WHAT IS REQUIRED: Every line from the one holding "The height and" to the end of the entries should be repeated exactly, with the pictures left out.

[Records from a dataset]
____

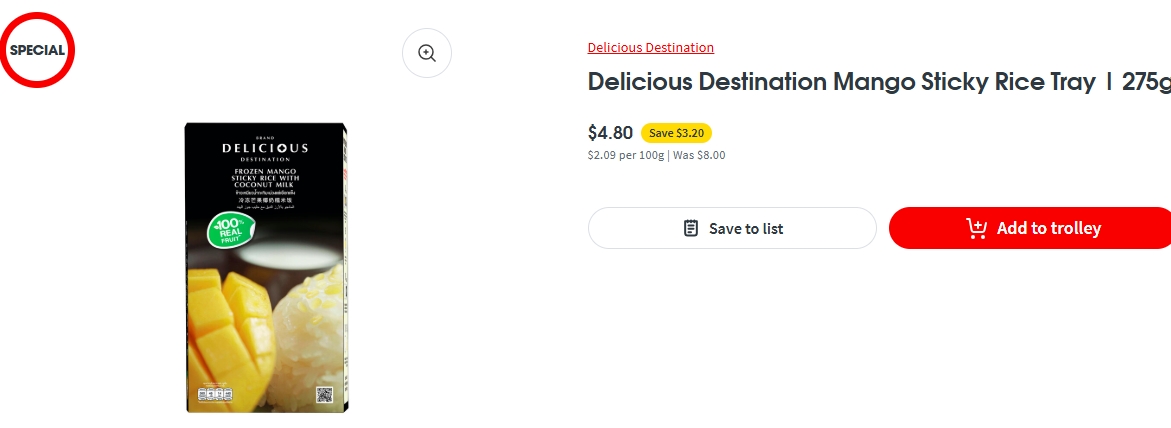Click the trolley icon in Add to trolley
This screenshot has width=1171, height=428.
click(976, 228)
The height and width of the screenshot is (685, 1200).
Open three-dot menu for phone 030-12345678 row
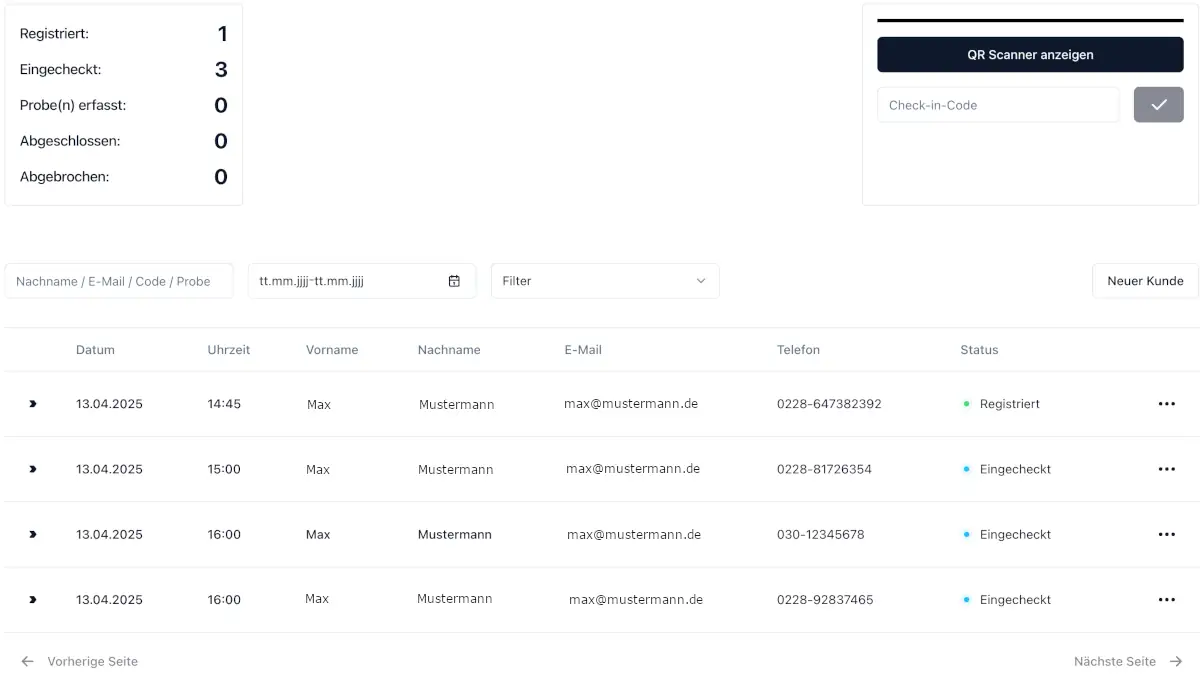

____

WRITTEN ANSWER:
The height and width of the screenshot is (685, 1200).
Open three-dot menu for phone 030-12345678 row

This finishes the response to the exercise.